Monday, October 25, 2004

HARVARD PROFS PLEDGE TO BACK SUDAN DIVESTMENT - And drop its shares in PetroChina

Several Harvard faculty members said they would be more than willing to join an effort aimed at convincing Harvard to drop its shares in PetroChina, the oil stock linked to the Sudanese government.

Here are some excerpts from today's report at The Crimson authored by Staff writer Daniel J. Hemel:

In the spring of 1979, more than 100 faculty members signed a petition urging Harvard to sell its stakes in companies that conducted dealings with South Africa’s apartheid regime. Ultimately, Harvard divested itself from about a half-dozen companies.

In 1990, the University sold its last holdings in the tobacco industry after a committee of faculty, students and alumni recommended that the University divest itself from cigarette firms.

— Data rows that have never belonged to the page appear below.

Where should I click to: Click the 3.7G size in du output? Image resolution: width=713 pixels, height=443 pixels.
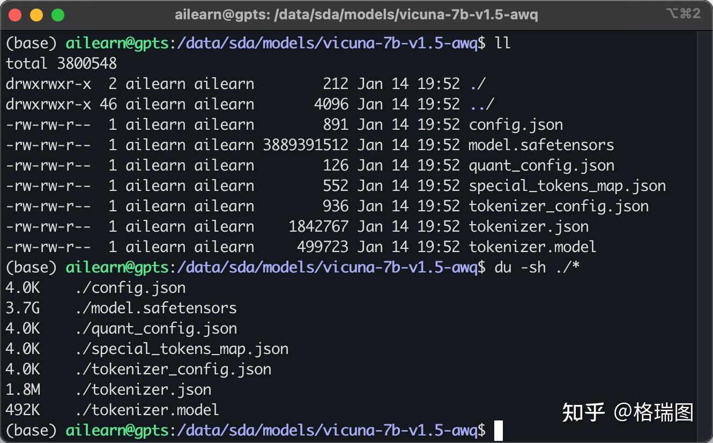(23, 308)
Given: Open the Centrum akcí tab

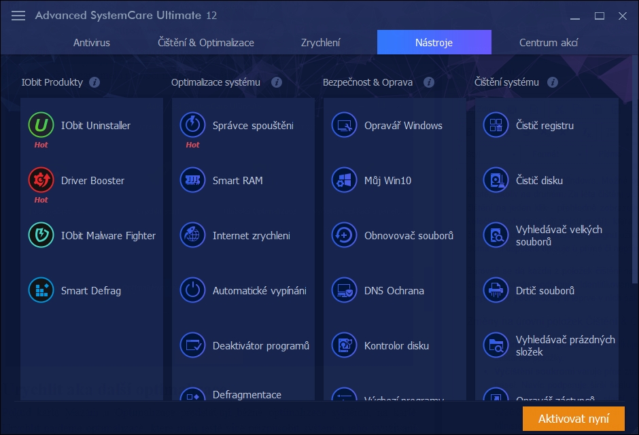Looking at the screenshot, I should tap(549, 42).
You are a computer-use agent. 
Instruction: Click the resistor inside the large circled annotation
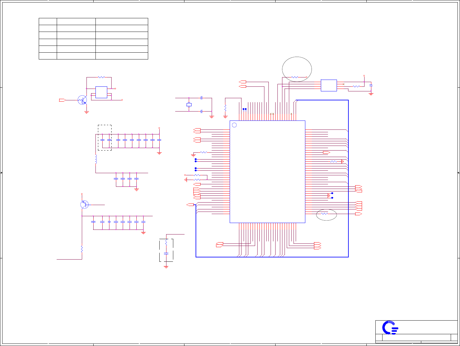tap(295, 77)
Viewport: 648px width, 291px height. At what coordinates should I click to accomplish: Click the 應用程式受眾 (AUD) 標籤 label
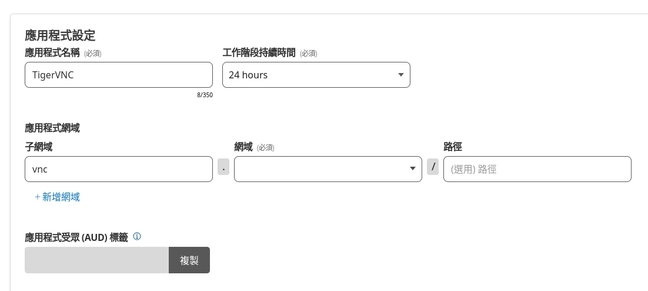tap(76, 237)
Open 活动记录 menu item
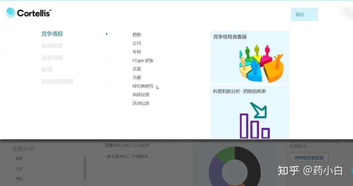Image resolution: width=353 pixels, height=186 pixels. (x=140, y=103)
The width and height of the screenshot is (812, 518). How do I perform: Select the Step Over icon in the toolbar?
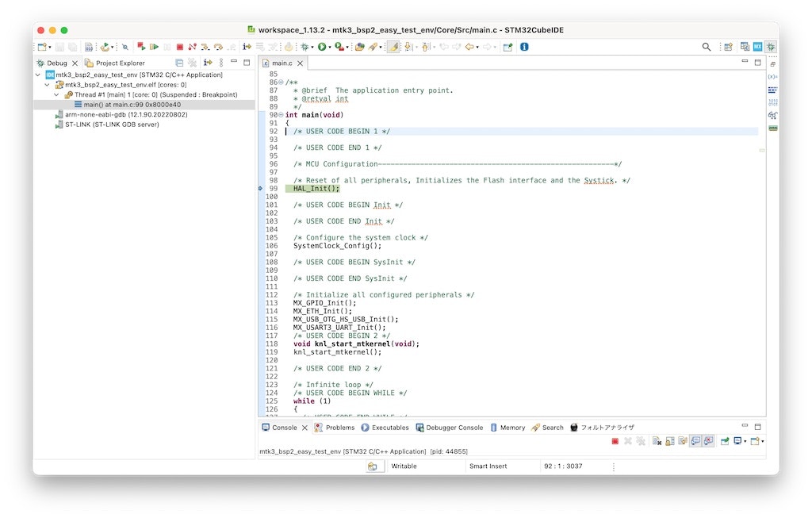[x=217, y=46]
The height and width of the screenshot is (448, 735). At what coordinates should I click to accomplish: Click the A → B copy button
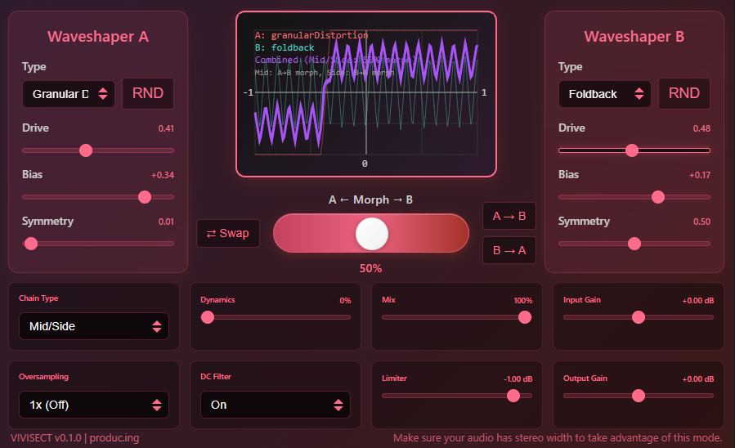pos(509,217)
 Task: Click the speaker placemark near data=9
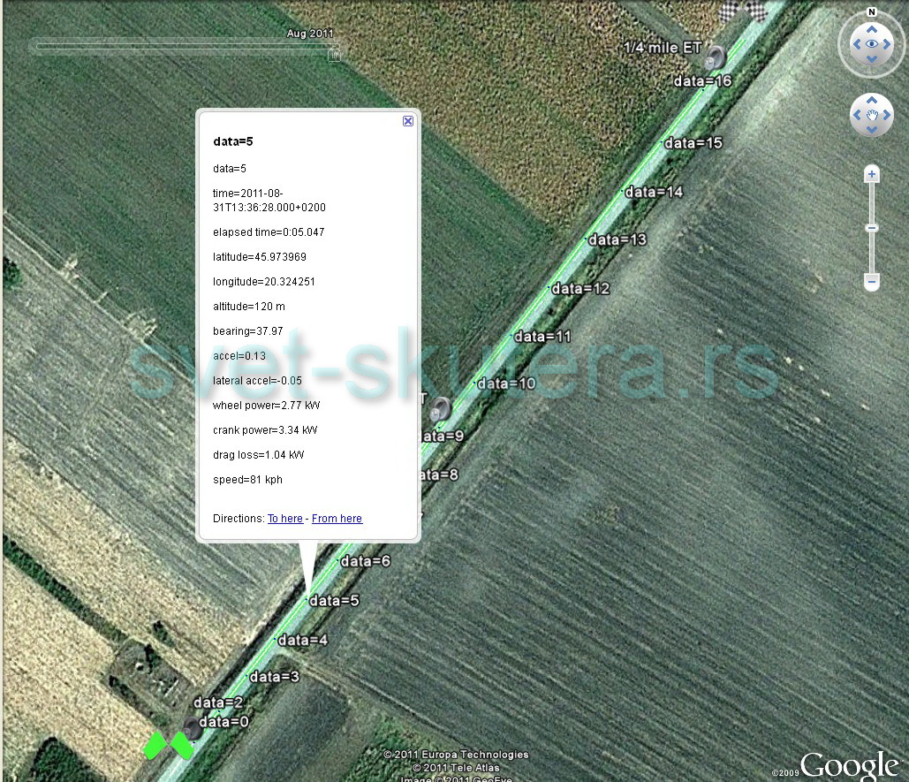(x=441, y=409)
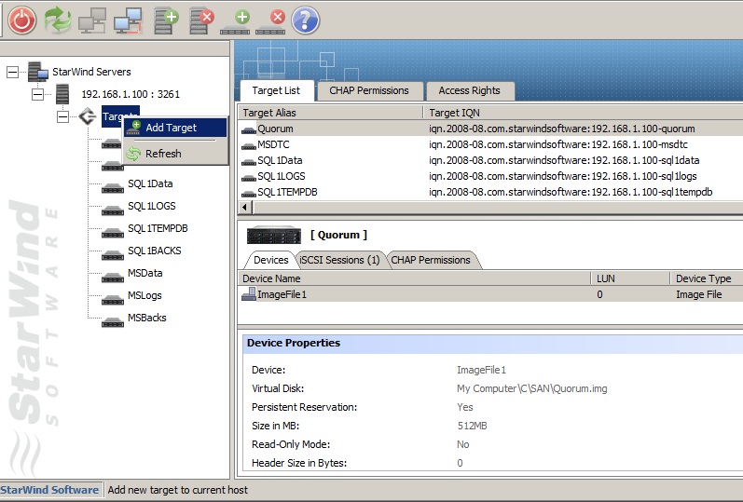The width and height of the screenshot is (743, 502).
Task: Click the target list left scroll arrow
Action: click(244, 207)
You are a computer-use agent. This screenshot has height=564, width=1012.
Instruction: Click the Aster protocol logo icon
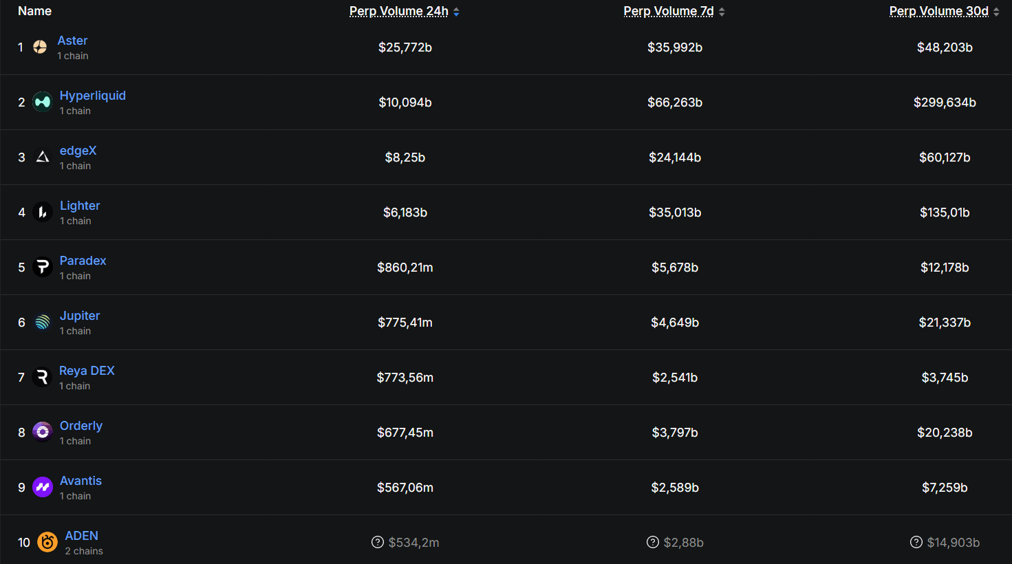40,47
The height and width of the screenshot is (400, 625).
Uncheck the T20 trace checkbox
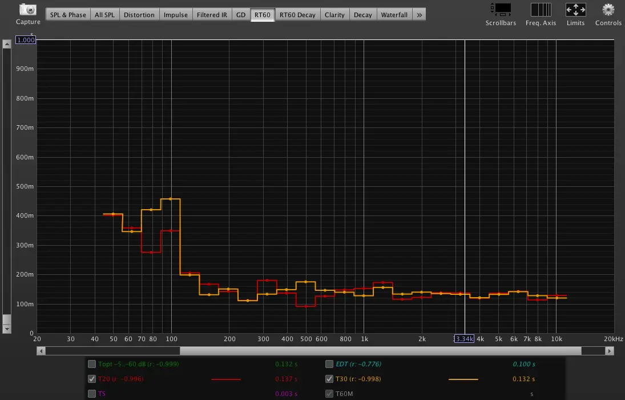click(92, 379)
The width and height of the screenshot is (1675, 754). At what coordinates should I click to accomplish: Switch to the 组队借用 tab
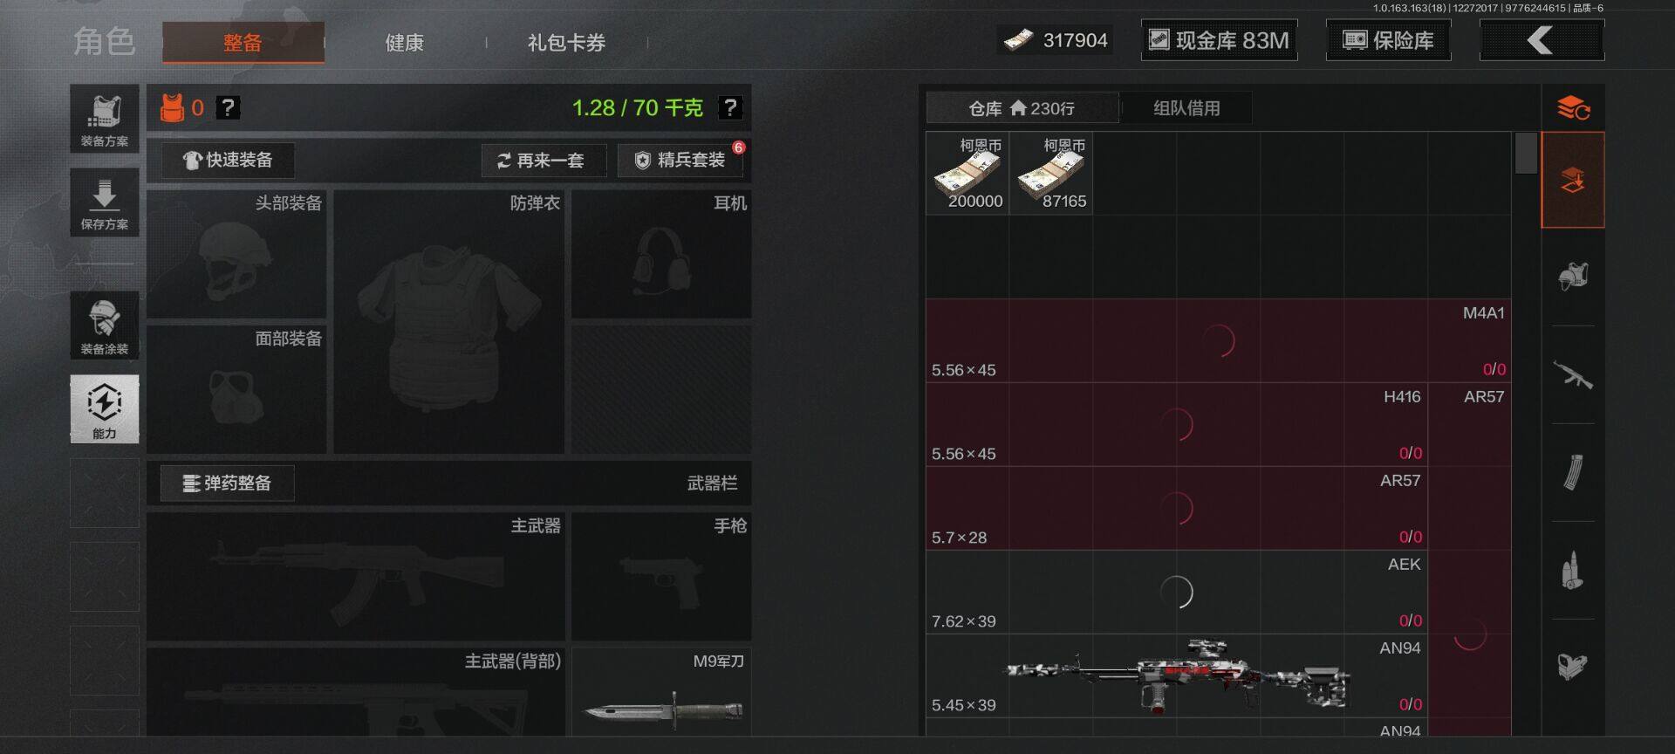[1186, 108]
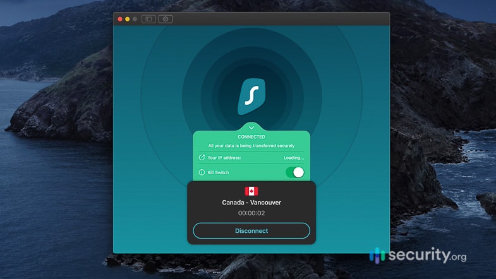Turn off the Kill Switch toggle
The image size is (496, 279).
(x=294, y=172)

Richard Wilson, the Mallinckrodt research professor of physics, was an outspoken critic of the Khartoum regime during its conflict with rebels in the south of Sudan.

“The Israeli divestment community would be overwhelmingly enthusiastic about any sincere effort to ease the suffering in Sudan by supporting divestment,” Assistant Professor of Neurobiology John A. Assad wrote in an e-mail. If “students do make a sincere effort to push Harvard to divest from holdings in Sudan,” Assad wrote, “you will find no stronger ally.”

Professor of Psychology Patrick Cavanagh also urged students to initiate a petition, and said he would help bring “all the publicity we can generate” to any such effort.

Cavanagh and his family adopted two refugee children from the south of Sudan in July 2002. “Their experiences have taught us much about the horrors of that conflict,” Cavanagh wrote in an e-mail.

“Urging some organization to divest themselves…is a powerful tool that sends a powerful message, but I don’t think you use it for any little problem that comes along,” Moseley said in an interview Friday. But, he said, “I do think the situation in Darfur deserves this.”